## PROVIDED RECORDS
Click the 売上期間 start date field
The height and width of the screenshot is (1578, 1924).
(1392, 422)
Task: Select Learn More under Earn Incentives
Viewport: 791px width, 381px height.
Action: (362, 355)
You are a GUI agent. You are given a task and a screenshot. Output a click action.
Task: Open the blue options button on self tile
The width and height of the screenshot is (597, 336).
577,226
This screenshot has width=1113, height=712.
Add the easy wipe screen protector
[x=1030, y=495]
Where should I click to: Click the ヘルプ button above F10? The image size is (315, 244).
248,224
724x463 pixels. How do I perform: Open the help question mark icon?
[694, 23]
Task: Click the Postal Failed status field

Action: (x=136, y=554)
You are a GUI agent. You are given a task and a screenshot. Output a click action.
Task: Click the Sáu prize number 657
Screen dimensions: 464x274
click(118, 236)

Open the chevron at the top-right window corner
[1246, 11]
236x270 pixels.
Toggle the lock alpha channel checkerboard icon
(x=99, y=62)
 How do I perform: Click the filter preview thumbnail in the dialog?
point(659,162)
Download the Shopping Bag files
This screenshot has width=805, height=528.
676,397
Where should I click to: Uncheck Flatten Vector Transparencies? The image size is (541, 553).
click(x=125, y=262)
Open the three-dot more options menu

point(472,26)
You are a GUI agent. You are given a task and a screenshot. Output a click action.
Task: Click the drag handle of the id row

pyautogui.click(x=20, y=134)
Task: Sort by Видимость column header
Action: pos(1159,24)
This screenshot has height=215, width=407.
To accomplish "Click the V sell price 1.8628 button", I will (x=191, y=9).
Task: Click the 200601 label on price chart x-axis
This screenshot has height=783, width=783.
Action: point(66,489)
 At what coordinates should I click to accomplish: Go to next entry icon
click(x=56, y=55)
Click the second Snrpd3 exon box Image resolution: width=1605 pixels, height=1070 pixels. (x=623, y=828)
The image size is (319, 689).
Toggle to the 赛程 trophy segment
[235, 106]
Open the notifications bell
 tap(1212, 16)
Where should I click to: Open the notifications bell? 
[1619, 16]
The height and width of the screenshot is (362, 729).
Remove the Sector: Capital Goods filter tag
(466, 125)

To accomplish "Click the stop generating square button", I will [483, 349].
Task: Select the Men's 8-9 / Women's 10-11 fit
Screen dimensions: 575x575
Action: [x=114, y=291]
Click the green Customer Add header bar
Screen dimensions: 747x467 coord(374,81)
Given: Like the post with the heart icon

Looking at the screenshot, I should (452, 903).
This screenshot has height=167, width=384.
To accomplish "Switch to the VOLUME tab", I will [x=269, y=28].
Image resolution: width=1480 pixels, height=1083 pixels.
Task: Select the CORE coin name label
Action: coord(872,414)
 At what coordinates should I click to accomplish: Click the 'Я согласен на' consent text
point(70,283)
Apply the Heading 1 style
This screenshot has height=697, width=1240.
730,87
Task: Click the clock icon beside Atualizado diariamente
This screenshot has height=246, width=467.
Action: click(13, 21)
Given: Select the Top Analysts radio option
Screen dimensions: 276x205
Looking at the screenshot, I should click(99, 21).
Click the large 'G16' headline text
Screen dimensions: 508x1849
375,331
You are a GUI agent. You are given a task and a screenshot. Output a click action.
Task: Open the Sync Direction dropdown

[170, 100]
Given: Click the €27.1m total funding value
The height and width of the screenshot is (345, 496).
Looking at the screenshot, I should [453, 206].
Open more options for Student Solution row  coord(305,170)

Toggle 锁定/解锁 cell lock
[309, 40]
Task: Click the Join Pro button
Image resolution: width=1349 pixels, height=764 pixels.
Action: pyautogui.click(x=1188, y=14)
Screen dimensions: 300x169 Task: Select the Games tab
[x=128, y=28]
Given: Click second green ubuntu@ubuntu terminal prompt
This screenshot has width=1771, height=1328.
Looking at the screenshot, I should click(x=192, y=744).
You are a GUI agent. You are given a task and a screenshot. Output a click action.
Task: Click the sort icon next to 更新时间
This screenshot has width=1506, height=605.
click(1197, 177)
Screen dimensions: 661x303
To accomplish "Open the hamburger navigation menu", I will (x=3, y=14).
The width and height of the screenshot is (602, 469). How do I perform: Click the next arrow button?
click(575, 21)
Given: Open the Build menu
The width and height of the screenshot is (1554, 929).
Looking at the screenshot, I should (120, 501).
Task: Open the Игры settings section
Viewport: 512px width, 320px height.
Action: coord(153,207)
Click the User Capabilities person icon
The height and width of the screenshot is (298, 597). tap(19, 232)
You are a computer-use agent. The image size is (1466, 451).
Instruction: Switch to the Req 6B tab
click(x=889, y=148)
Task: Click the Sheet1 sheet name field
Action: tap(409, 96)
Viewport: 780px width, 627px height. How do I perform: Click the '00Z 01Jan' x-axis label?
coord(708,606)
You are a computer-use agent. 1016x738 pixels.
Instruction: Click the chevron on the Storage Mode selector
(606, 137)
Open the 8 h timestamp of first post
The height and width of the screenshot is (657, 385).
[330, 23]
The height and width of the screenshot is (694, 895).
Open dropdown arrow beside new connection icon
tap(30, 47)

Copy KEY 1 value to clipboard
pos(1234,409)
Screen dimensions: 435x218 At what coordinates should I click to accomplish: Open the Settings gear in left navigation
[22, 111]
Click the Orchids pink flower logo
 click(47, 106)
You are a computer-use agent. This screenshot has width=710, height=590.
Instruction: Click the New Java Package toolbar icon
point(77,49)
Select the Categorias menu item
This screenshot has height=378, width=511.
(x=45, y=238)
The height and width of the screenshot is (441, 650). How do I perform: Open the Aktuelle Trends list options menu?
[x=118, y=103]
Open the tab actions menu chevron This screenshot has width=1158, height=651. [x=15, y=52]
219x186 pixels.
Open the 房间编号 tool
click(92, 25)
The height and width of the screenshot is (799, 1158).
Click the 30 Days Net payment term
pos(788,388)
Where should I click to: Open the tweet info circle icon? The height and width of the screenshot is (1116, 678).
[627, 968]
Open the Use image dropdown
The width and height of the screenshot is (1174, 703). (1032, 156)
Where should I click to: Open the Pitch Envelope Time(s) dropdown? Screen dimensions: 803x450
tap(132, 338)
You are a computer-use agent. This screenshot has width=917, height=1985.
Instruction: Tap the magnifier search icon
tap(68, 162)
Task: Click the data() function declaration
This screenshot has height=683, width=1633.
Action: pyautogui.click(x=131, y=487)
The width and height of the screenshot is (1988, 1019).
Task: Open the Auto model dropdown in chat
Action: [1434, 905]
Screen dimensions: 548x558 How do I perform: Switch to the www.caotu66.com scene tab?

## WHAT THE TASK REQUIRES
Can you reproduce all of the data above, swapping every instance of "GUI agent" for "screen assistant" and leaving everything else untouched?

## EXERCISE ANSWER
Click the 売上期間 start date field
The height and width of the screenshot is (1578, 1924).
(1392, 422)
Task: Select Learn More under Earn Incentives
Viewport: 791px width, 381px height.
Action: (362, 355)
You are a screen assistant. You are given a task and a screenshot. Output a click action.
Task: Open the blue options button on self tile
The width and height of the screenshot is (597, 336).
577,226
This screenshot has width=1113, height=712.
Add the easy wipe screen protector
[x=1030, y=495]
Where should I click to: Click the ヘルプ button above F10? The image size is (315, 244).
248,224
724x463 pixels. How do I perform: Open the help question mark icon?
[694, 23]
Task: Click the Postal Failed status field

Action: (x=136, y=554)
You are a screen assistant. You are given a task and a screenshot. Output a click action.
Task: Click the Sáu prize number 657
Screen dimensions: 464x274
click(118, 236)

Open the chevron at the top-right window corner
[1246, 11]
236x270 pixels.
Toggle the lock alpha channel checkerboard icon
(x=99, y=62)
 How do I perform: Click the filter preview thumbnail in the dialog?
point(659,162)
Download the Shopping Bag files
This screenshot has width=805, height=528.
676,397
Where should I click to: Uncheck Flatten Vector Transparencies? The image size is (541, 553).
click(x=125, y=262)
Open the three-dot more options menu

point(472,26)
You are a screen assistant. You are given a task and a screenshot. Output a click action.
Task: Click the drag handle of the id row

pyautogui.click(x=20, y=134)
Task: Sort by Видимость column header
Action: pos(1159,24)
This screenshot has height=215, width=407.
To accomplish "Click the V sell price 1.8628 button", I will (x=191, y=9).
Task: Click the 200601 label on price chart x-axis
This screenshot has height=783, width=783.
Action: point(66,489)
 At what coordinates should I click to accomplish: Go to next entry icon
click(x=56, y=55)
Click the second Snrpd3 exon box Image resolution: width=1605 pixels, height=1070 pixels. (x=623, y=828)
The image size is (319, 689).
Toggle to the 赛程 trophy segment
[235, 106]
Open the notifications bell
 tap(1212, 16)
Where should I click to: Open the notifications bell? 
[1619, 16]
The height and width of the screenshot is (362, 729).
Remove the Sector: Capital Goods filter tag
(466, 125)

To accomplish "Click the stop generating square button", I will [483, 349].
Task: Select the Men's 8-9 / Women's 10-11 fit
Screen dimensions: 575x575
Action: [x=114, y=291]
Click the green Customer Add header bar
Screen dimensions: 747x467 coord(374,81)
Given: Like the post with the heart icon

Looking at the screenshot, I should (452, 903).
This screenshot has height=167, width=384.
To accomplish "Switch to the VOLUME tab", I will [x=269, y=28].
Image resolution: width=1480 pixels, height=1083 pixels.
Task: Select the CORE coin name label
Action: coord(872,414)
 At what coordinates should I click to accomplish: Click the 'Я согласен на' consent text
point(70,283)
Apply the Heading 1 style
This screenshot has height=697, width=1240.
730,87
Task: Click the clock icon beside Atualizado diariamente
This screenshot has height=246, width=467.
Action: click(13, 21)
Given: Select the Top Analysts radio option
Screen dimensions: 276x205
Looking at the screenshot, I should click(99, 21).
Click the large 'G16' headline text
Screen dimensions: 508x1849
375,331
You are a screen assistant. You are given a task and a screenshot. Output a click action.
Task: Open the Sync Direction dropdown

[170, 100]
Given: Click the €27.1m total funding value
The height and width of the screenshot is (345, 496).
Looking at the screenshot, I should [453, 206].
Open more options for Student Solution row  coord(305,170)

Toggle 锁定/解锁 cell lock
[309, 40]
Task: Click the Join Pro button
Image resolution: width=1349 pixels, height=764 pixels.
Action: pyautogui.click(x=1188, y=14)
Screen dimensions: 300x169 Task: Select the Games tab
[x=128, y=28]
Given: Click second green ubuntu@ubuntu terminal prompt
This screenshot has width=1771, height=1328.
Looking at the screenshot, I should click(x=192, y=744).
You are a screen assistant. You are given a task and a screenshot. Output a click action.
Task: Click the sort icon next to 更新时间
This screenshot has width=1506, height=605.
click(1197, 177)
Screen dimensions: 661x303
To accomplish "Open the hamburger navigation menu", I will (x=3, y=14).
The width and height of the screenshot is (602, 469). How do I perform: Click the next arrow button?
click(575, 21)
Given: Open the Build menu
The width and height of the screenshot is (1554, 929).
Looking at the screenshot, I should (120, 501).
Task: Open the Игры settings section
Viewport: 512px width, 320px height.
Action: coord(153,207)
Click the User Capabilities person icon
The height and width of the screenshot is (298, 597). tap(19, 232)
You are a computer-use agent. The image size is (1466, 451).
Instruction: Switch to the Req 6B tab
click(x=889, y=148)
Task: Click the Sheet1 sheet name field
Action: tap(409, 96)
Viewport: 780px width, 627px height. How do I perform: Click the '00Z 01Jan' x-axis label?
coord(708,606)
You are a computer-use agent. 1016x738 pixels.
Instruction: Click the chevron on the Storage Mode selector
(606, 137)
Open the 8 h timestamp of first post
The height and width of the screenshot is (657, 385).
[330, 23]
The height and width of the screenshot is (694, 895).
Open dropdown arrow beside new connection icon
tap(30, 47)

Copy KEY 1 value to clipboard
pos(1234,409)
Screen dimensions: 435x218 At what coordinates should I click to accomplish: Open the Settings gear in left navigation
[22, 111]
Click the Orchids pink flower logo
 click(47, 106)
You are a computer-use agent. This screenshot has width=710, height=590.
Instruction: Click the New Java Package toolbar icon
point(77,49)
Select the Categorias menu item
This screenshot has height=378, width=511.
(x=45, y=238)
The height and width of the screenshot is (441, 650). How do I perform: Open the Aktuelle Trends list options menu?
[x=118, y=103]
Open the tab actions menu chevron This screenshot has width=1158, height=651. [x=15, y=52]
219x186 pixels.
Open the 房间编号 tool
click(92, 25)
The height and width of the screenshot is (799, 1158).
Click the 30 Days Net payment term
pos(788,388)
Where should I click to: Open the tweet info circle icon? The height and width of the screenshot is (1116, 678).
[627, 968]
Open the Use image dropdown
The width and height of the screenshot is (1174, 703). (1032, 156)
Where should I click to: Open the Pitch Envelope Time(s) dropdown? Screen dimensions: 803x450
tap(132, 338)
You are a computer-use agent. This screenshot has width=917, height=1985.
Instruction: Tap the magnifier search icon
tap(68, 162)
Task: Click the data() function declaration
This screenshot has height=683, width=1633.
Action: pyautogui.click(x=131, y=487)
The width and height of the screenshot is (1988, 1019).
Task: Open the Auto model dropdown in chat
Action: [1434, 905]
Screen dimensions: 548x558 How do I perform: Switch to the www.caotu66.com scene tab?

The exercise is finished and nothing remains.